A study conducted by Common Sense Media found that 50 per cent of teens "feel addicted" to mobile devices, and 59 per cent of their parents agree. It's a growing concern that has even prompted two of Apple's major investors, CalSTERS and Jana Partners, to urge the tech giant to take action.
Ana Homayoun, author of "Social Media Wellness," said it's not so much that the phone is addictive, it's really the applications on the phone and how it's being used.
"When we think about social media, so much of it is created on this feedback loop of notifications. They want to promote engagement," Homayoun told CNBC's "On the Money" in an interview.
She added, "They create this system where you always want to be online. And it can create this fear of missing out if we're not online. This happens for adults as well as kids."
It raises the question of what age is the right time for a child to receive a smartphone. According to a study conducted by Pew Research, 73 per cent of teens age 13-17 have smartphones, including 68 per cent of 13-14 years old.
Homayoun said the right age really varies, depending on the kid and the family situation. However, she said it's best to introduce phones incrementally.
"More parents are giving their kids their old smartphone as a hand me down, and I recommend incremental usage," she told CNBC. "Give them a flip phone first, and only use it during certain times, so that you're giving and establishing good habits."
Homayoun said she finds more parents are waiting until the 8th or 9th grade before giving their child a smartphone. For younger children, Homayoun recommended parents give them a flip phone to use solely for emergencies, since "payphones aren't available like they were 20 or 30 years ago."
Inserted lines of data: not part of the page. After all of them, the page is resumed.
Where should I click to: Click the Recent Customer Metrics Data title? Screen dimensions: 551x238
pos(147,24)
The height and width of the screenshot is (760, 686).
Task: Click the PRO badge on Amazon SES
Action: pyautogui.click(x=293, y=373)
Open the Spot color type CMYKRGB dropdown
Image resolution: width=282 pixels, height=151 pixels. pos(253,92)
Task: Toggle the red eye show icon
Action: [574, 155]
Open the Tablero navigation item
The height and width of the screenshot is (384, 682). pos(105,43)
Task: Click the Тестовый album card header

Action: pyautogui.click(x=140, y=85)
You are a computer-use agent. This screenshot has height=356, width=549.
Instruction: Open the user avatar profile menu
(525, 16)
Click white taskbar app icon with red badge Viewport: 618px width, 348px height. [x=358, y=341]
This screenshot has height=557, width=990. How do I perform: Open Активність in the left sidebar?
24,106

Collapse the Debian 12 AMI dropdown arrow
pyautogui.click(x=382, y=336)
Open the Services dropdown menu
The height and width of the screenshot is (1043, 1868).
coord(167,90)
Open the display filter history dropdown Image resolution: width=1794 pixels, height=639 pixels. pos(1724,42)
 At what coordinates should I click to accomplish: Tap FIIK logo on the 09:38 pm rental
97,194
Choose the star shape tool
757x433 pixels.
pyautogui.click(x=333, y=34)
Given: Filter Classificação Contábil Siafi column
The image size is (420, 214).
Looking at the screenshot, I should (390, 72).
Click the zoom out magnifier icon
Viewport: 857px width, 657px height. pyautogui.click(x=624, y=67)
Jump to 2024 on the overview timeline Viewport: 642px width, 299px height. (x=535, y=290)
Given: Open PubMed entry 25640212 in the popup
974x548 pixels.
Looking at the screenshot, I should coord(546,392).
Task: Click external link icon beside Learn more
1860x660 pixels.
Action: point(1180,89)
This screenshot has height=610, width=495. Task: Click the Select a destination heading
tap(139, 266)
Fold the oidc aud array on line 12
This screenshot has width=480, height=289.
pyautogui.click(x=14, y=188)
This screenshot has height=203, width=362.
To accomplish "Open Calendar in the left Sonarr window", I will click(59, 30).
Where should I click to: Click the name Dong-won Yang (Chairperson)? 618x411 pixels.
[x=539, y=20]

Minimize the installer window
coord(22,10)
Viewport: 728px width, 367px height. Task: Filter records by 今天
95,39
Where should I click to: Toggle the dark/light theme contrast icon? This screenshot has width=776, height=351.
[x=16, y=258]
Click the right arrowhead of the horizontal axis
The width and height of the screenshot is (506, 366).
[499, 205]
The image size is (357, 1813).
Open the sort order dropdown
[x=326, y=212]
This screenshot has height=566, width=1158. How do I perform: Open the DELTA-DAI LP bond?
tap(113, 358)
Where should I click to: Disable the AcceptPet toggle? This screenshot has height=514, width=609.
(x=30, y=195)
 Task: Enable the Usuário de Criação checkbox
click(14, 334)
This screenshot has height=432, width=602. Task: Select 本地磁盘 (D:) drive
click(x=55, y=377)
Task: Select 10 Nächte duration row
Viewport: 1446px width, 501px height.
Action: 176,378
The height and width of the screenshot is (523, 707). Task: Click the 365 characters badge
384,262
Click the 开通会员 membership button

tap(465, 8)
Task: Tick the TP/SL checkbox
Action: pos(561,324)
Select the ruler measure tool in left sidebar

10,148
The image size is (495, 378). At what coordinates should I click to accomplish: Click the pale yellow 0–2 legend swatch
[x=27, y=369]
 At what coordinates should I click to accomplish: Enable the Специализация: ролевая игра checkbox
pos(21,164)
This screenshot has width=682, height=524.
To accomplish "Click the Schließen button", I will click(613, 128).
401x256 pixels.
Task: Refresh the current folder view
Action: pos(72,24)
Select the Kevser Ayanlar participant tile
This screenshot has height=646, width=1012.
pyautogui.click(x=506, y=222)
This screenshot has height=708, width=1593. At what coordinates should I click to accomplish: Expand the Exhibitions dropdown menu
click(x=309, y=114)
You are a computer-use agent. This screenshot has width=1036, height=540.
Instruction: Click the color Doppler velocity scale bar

When parents do give their child a smartphone, Homayoun has several recommendations for the parents that include:
- Establish certain times of the day/week when kids are not allowed on phone;
- Keep phones out of the bedroom at night;
- Don't use the phone as an alarm clock, and;
- Use apps to help monitor usage such as OurPact or Circle
"Social media isn't good or bad, it's a new tool for communication," Homayoun said. "But, what is a problem is that we as adults don't fully speak the language that kids are speaking, and we need to."